Elevator, one of the earliest examples of Nouvelle Vague filmmaking, is exactly what you’d want and expect an old French movie to be: supercool, from its crisp black and white Parisscapes to its Miles Davis score. (Davis is, of course—and not coincidentally—the progenitor of cool, having begat it from the birth canal of his trumpetic bell.) Julien, played by the steely-eyed Maurice Ronet, is himself so cool, “covered in medals and scars”, that he’s not even afraid of parking tickets! Watch him take one off his windshield like he doesn’t even care! (Haughty contemporary audiences may find themselves sniggering at the picture's un-ironic sincerity, but they laugh only at their own jaded selves.)
Julien, in lascivious cahoots with the boss’ wife, kills said boss in a well-crafted murder scheme. Malle, rather than show the fatal gunshot on screen, cuts to a secretary electrically sharpening a pencil, at once answering why no one heard the shot—those old machines were pretty loud—as well as ironically commenting on the absence of solemnity from modern death. A black cat then impossibly passes by the window, crossing Julien’s path and letting him, as well as the audience, know that it’s all pretty much over for him.

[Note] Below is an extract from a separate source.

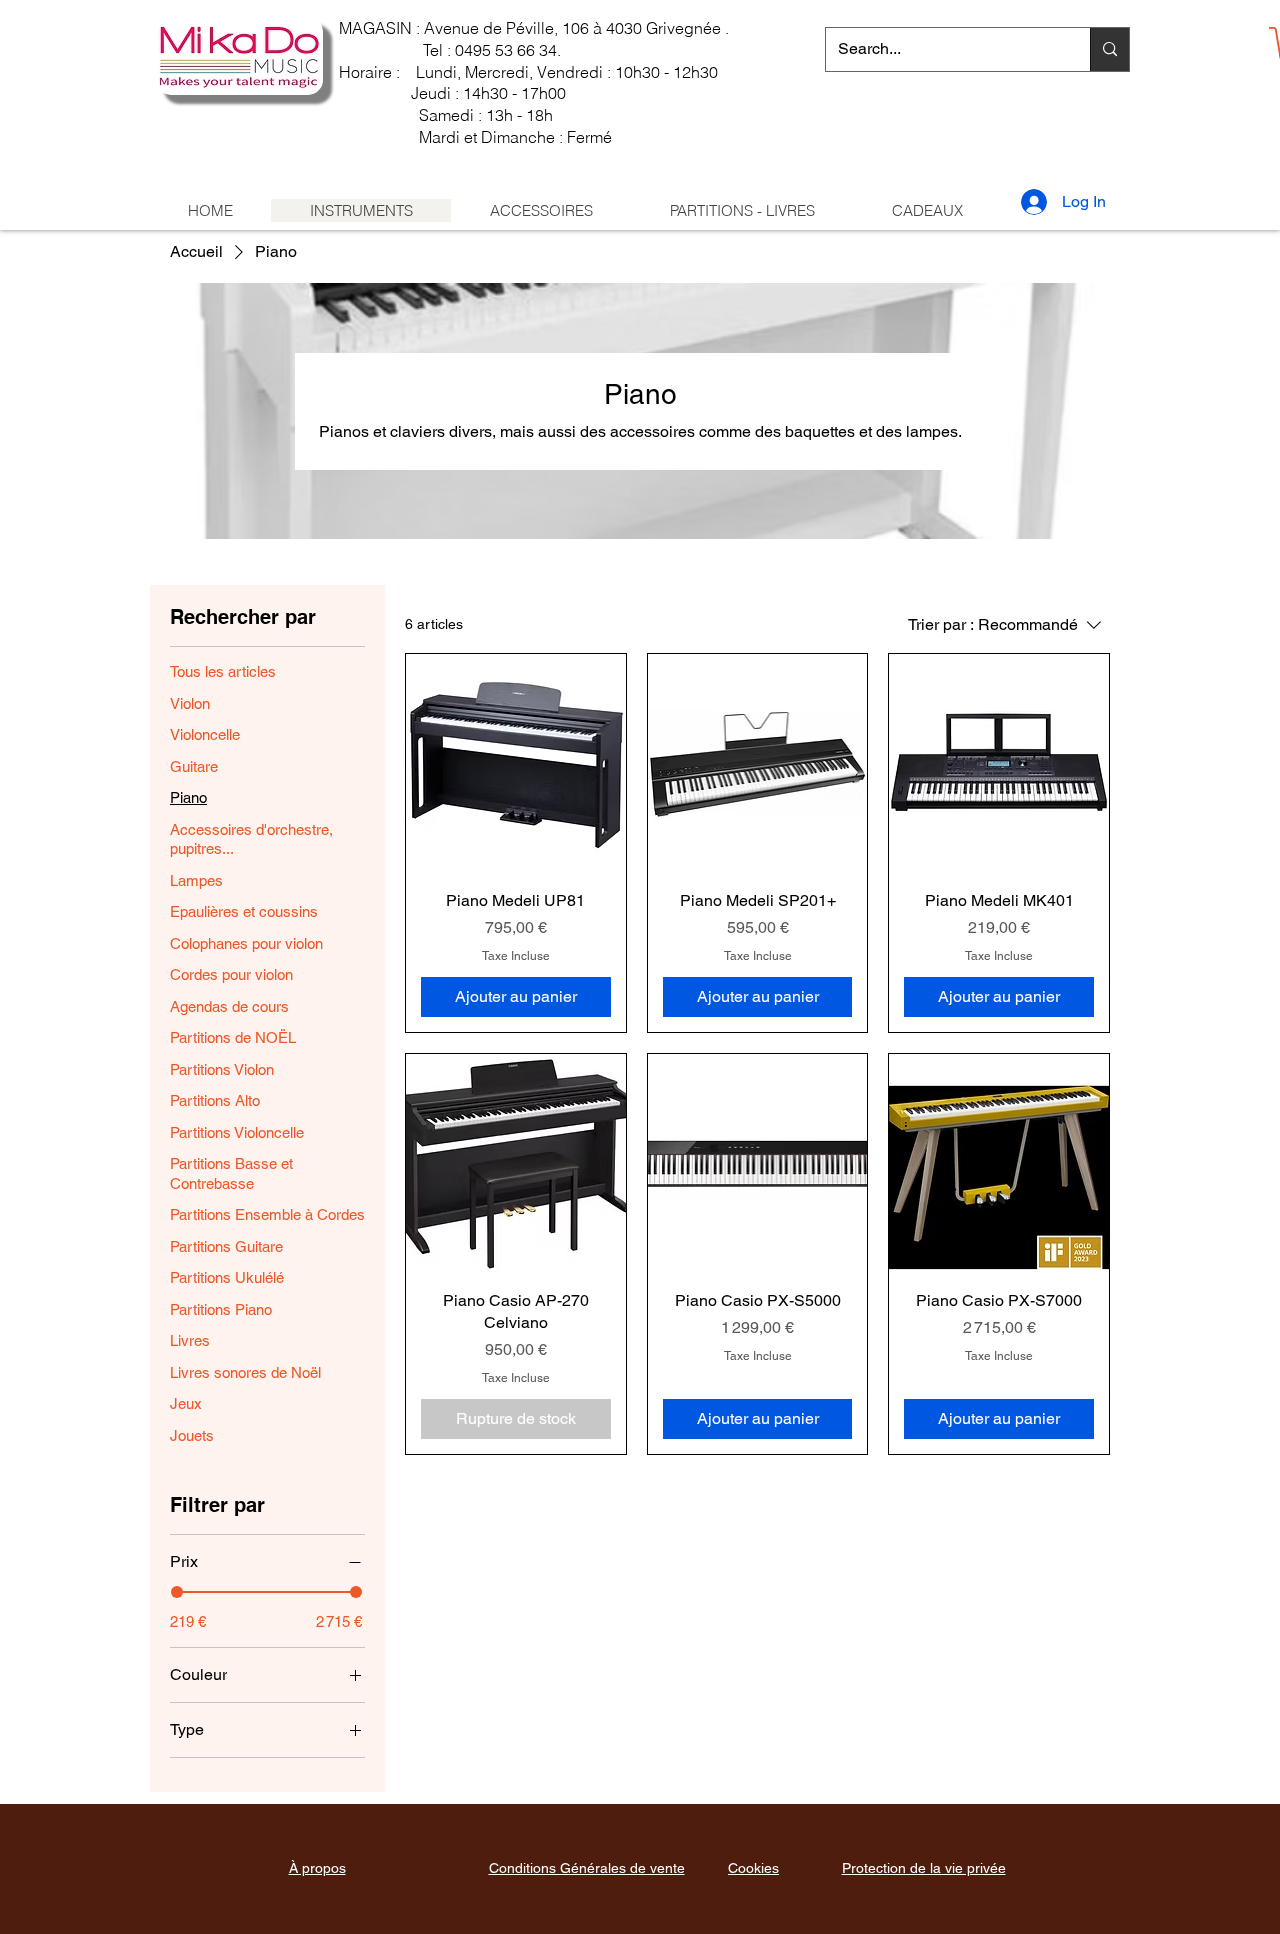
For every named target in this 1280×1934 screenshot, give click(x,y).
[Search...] (1109, 49)
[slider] (177, 1592)
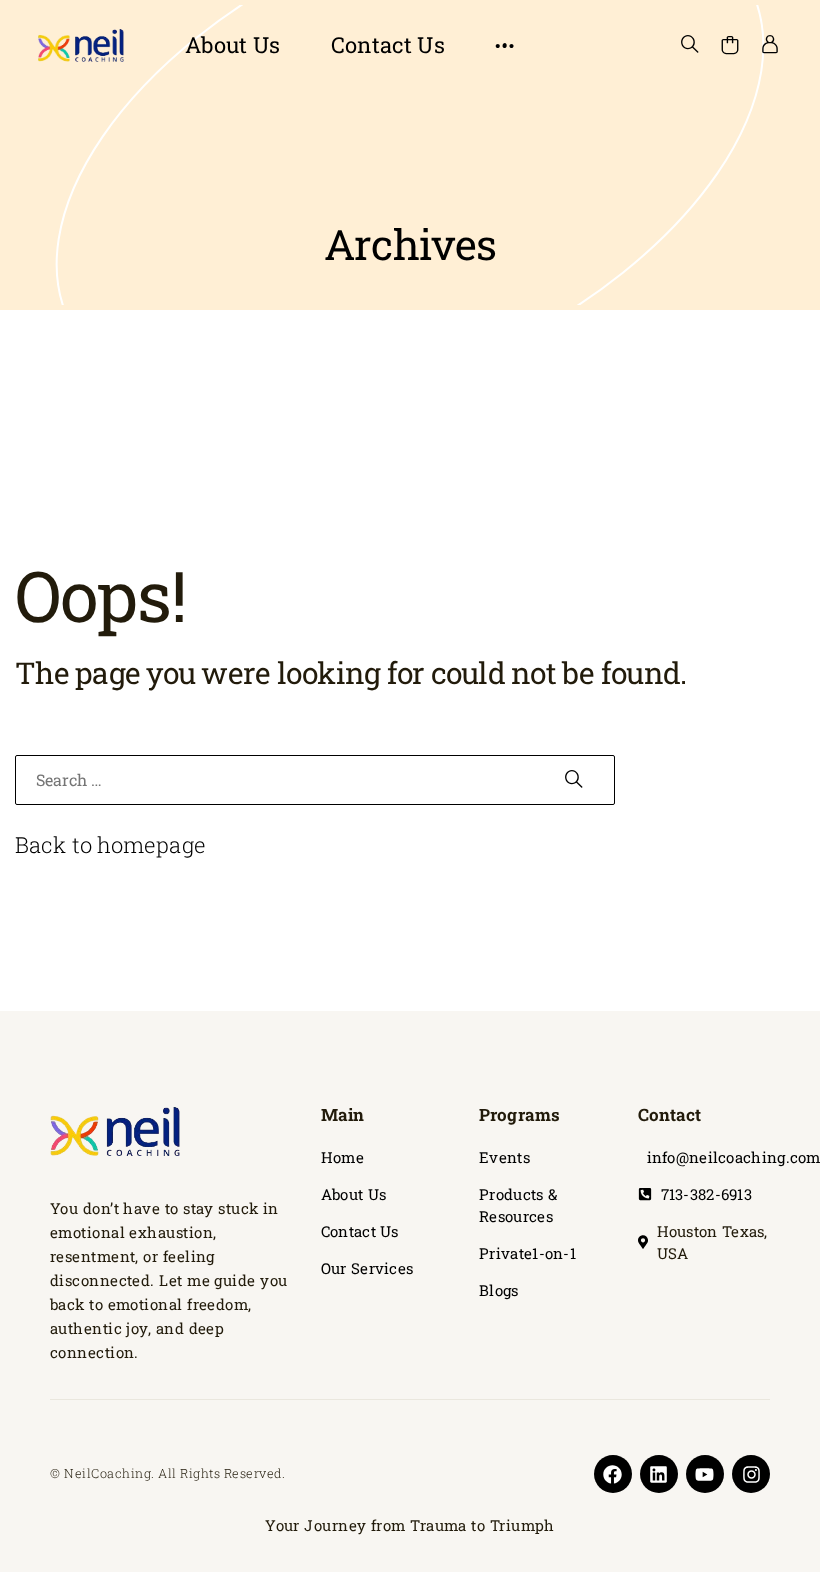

The filmmaking proves to be more meticulous than the execution of the crime, as Julien, about to meet his freshly widowed love, realizes he made a stupid mistake and must return to his office, the scene of the crime. While riding up in the elevator, the building’s super cuts the power for the night, trapping Julien in that merciless, existential box. Merde! And we’re only twenty minutes into the picture!
What is a Frenchman to do in such a hopeless situation but chainsmoke cigarettes? Meanwhile his life disintegrates in the streets of Paris: two kids steal his car and unwittingly frame him for a serious crime, while his mistress is mistakenly convinced, as she wanders through the Paris underground, that her man has chickened-out and run-off with a flower girl.
Masterfully entertaining in the most enthralling way, despite its probable protagonist being improbably holed up in an elevator, Malle’s film is a suspenseful, clever, and cynically ironic statement on the inescapable irreversibility of fate. It’s a quick and easy ride, worth the fare for the scenery alone.